Me costó buen tiempo y una delicada maraña de insinuaciones y preguntas de apariencia anodina, ir empujando a Juan Barreto a que me llevara a conocer Newmarket, el célebre lugar de Suffolk que desde mediados del siglo XVII encarnaba la pasión albiónica por los pura sangre. Le hacía muchas preguntas. Cómo eran las gentes de allí, las casas donde vivían, los rituales y tradiciones de que se rodeaban, las relaciones entre propietarios, jockeys y preparadores. Y en qué consistían las subastas en el Tattersalls en que se pagaban esas sumas extraordinarias por los caballos estrellas y cómo era posible que se subastara un caballo por partes, como si fuera desarmable. A todo lo que él me contaba, yo poco menos que aplaudía —«qué interesante, hombre»—, poniendo una cara entusiasmada: «Qué suerte que hayas podido conocer por adentro un mundo así, hermano».

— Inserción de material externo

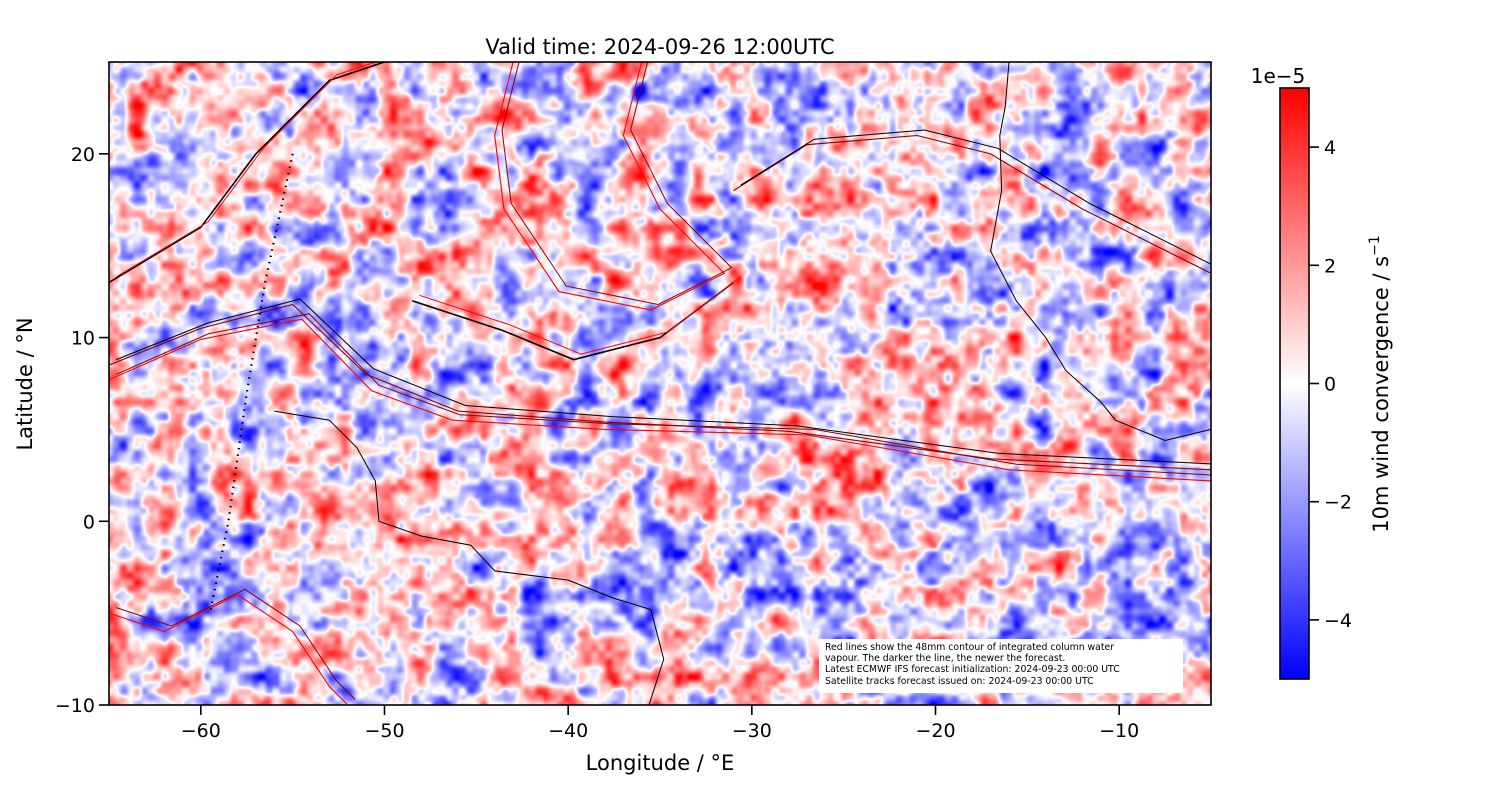  Describe the element at coordinates (935, 731) in the screenshot. I see `x-tick-label: −20` at that location.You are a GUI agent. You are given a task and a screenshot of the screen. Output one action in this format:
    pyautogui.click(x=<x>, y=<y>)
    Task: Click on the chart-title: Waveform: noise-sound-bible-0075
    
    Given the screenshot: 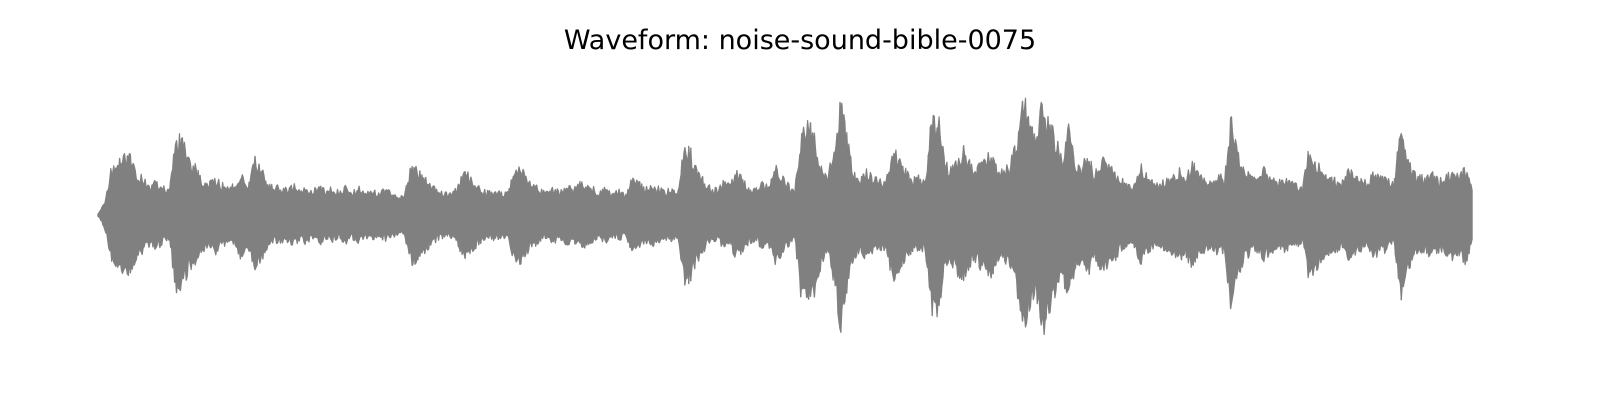 What is the action you would take?
    pyautogui.click(x=800, y=40)
    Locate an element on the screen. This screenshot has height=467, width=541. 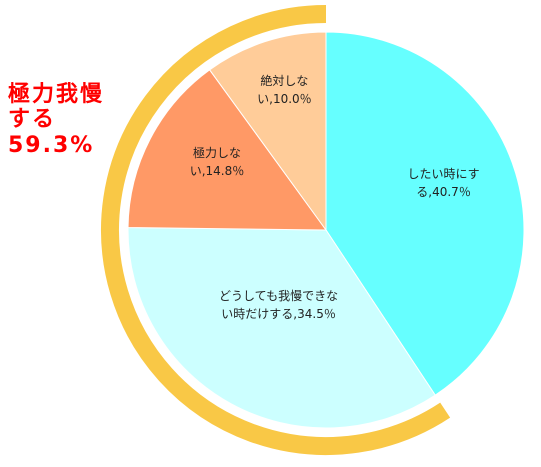
slice-label: 極力しない,14.8％ is located at coordinates (217, 162). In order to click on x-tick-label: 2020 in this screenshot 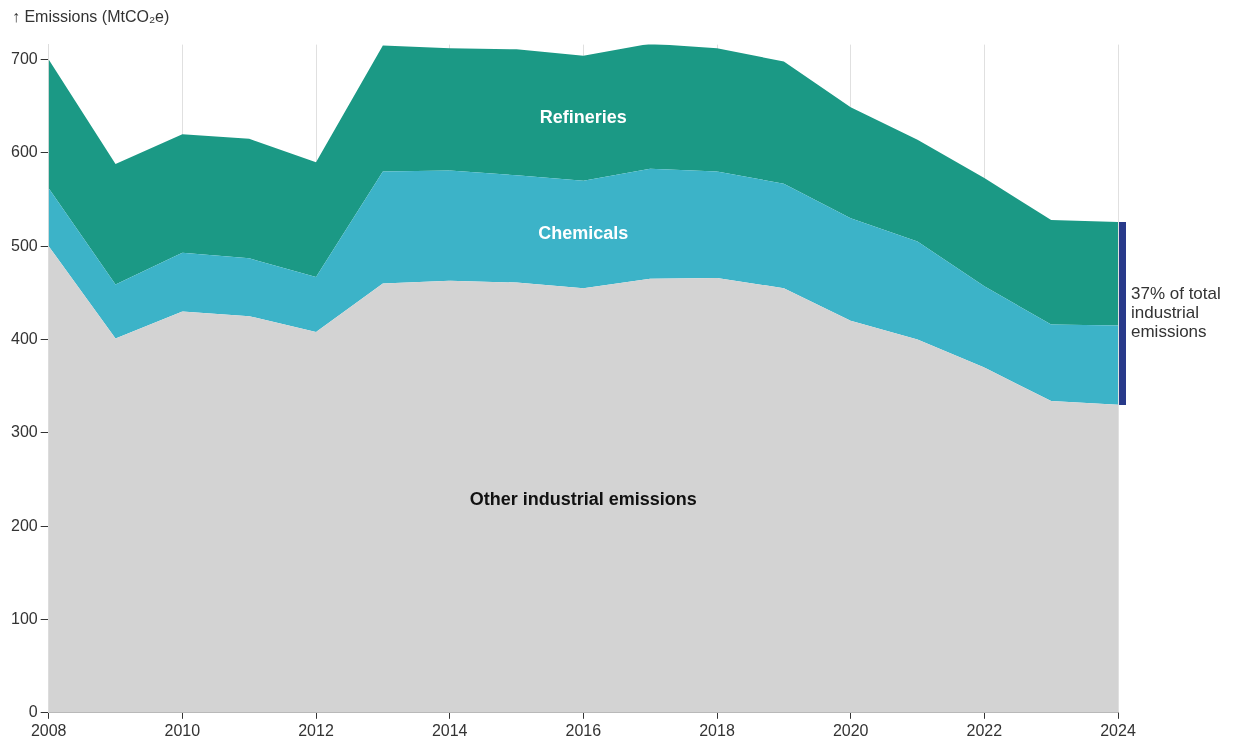, I will do `click(850, 730)`.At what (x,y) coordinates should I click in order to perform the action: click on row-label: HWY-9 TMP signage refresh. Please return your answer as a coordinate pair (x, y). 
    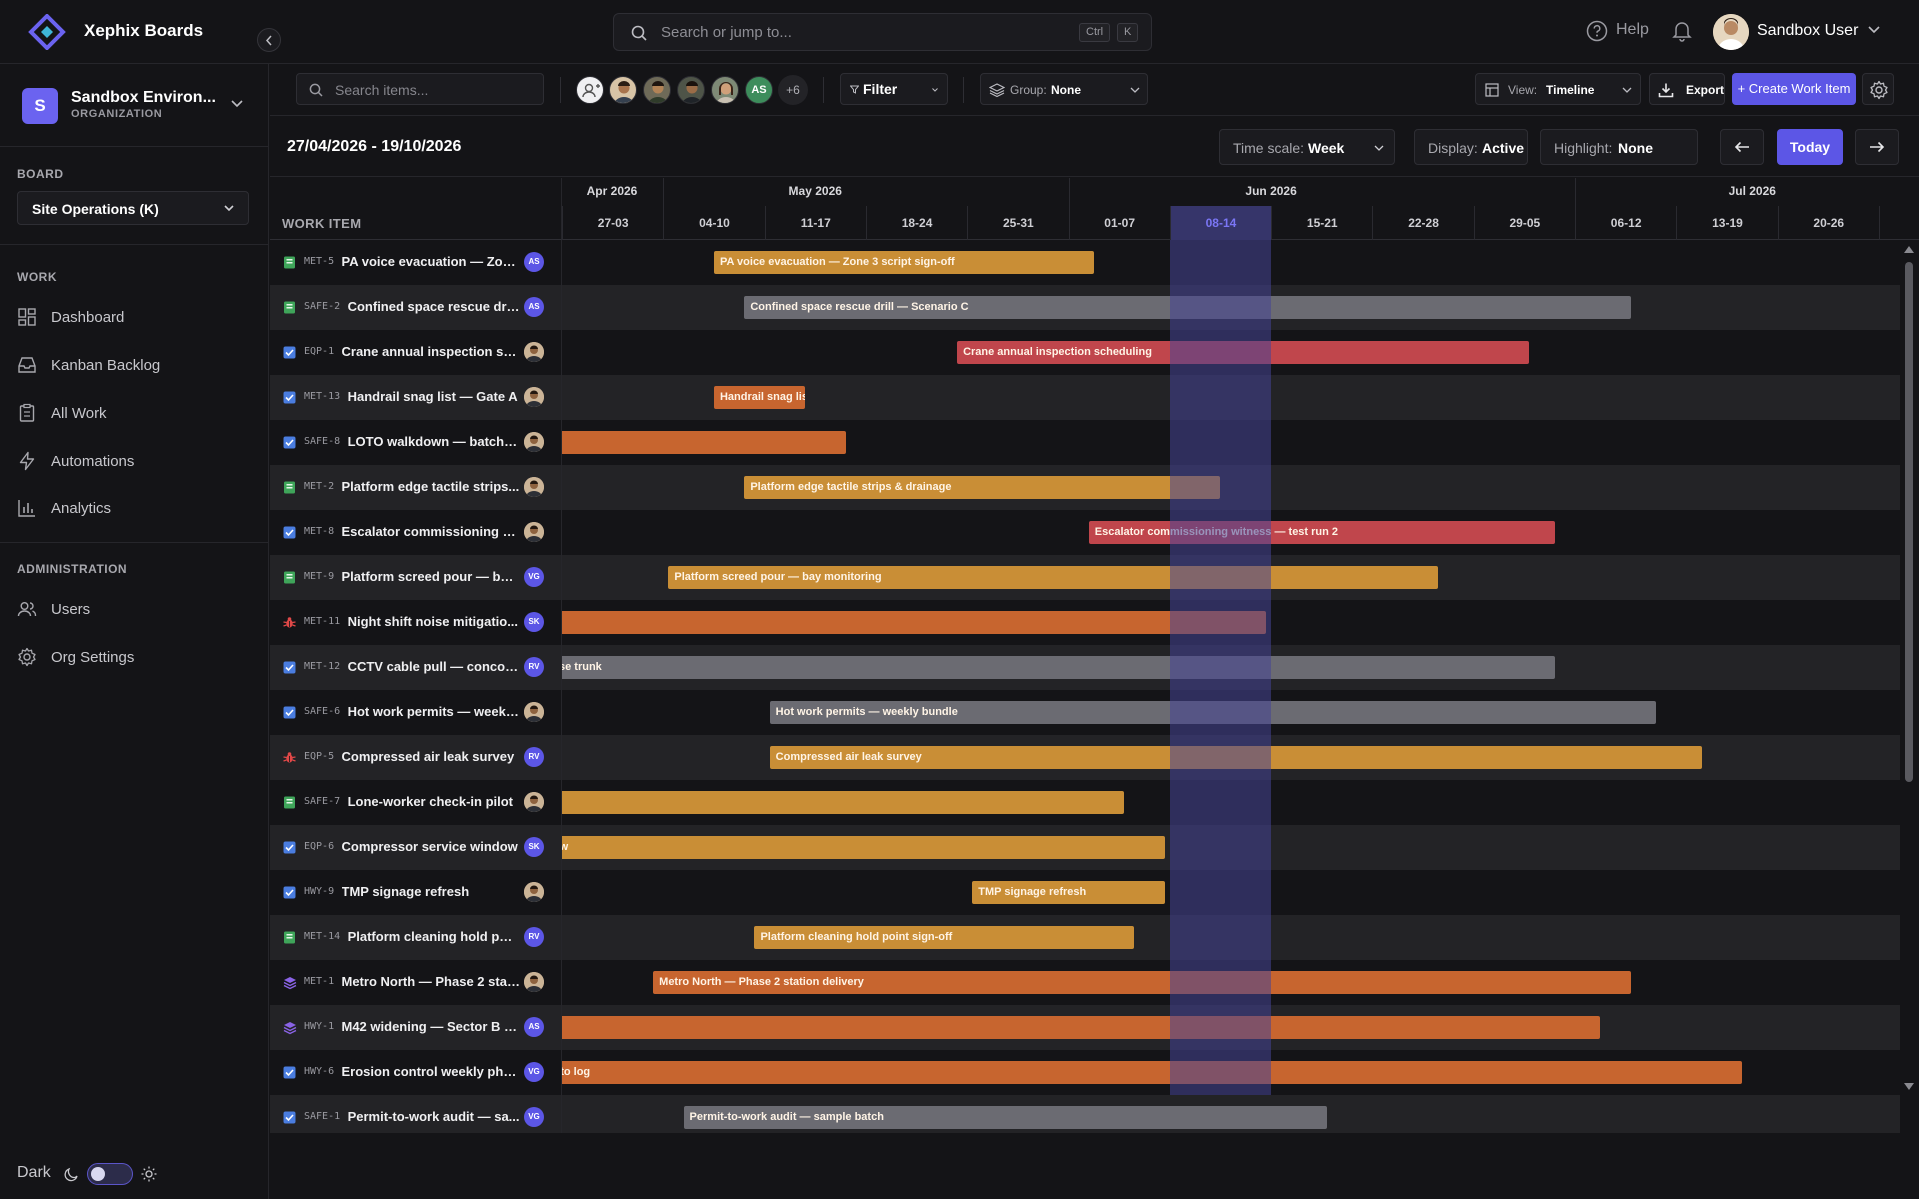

Al fin, dio resultado. Había una subasta de caballos de cierre de temporada y, luego, un criador italiano casado con una inglesa, el
signor
Ariosti, daba una cena en su casa a la que invitó a Juan. Mi amigo le preguntó si podía llevar a un compatriota y aquél dijo que encantado. Los diecisiete días que debí esperar para que llegara aquella fecha los recuerdo como unas nebulosas con súbitos ataques de sudor frío y exaltaciones de adolescente, imaginando que iba a ver a la peruanita, y unas noches insomnes en las que no hacía otra cosa que recriminarme: era un imbécil reincidente por seguir enamorado de una loca, de una aventurera, de una mujercita sin escrúpulos con la que ningún hombre, y yo menos que cualquier otro, podría mantener una relación estable, sin terminar pisoteado. Pero, en los intervalos de esos soliloquios masoquistas, sobrevenían otros, de alegría e ilusión: ¿habría cambiado mucho? ¿Conservaría esa manerita atrevida que tanto me atraía, o vivir en el mundo estratificado de los caballistas ingleses la habría domesticado y anulado? El día que tomamos el tren a Newmarket —había que cambiar de línea en la estación de Cambridge— me asaltó la idea de que todo aquello era una elucubración fantasiosa y que la tal Mrs. Richardson era efectivamente nada más y nada menos que una pinche señora de origen mexicano. «Y qué tal si has estado todo este tiempo corriéndote una paja, Ricardito.»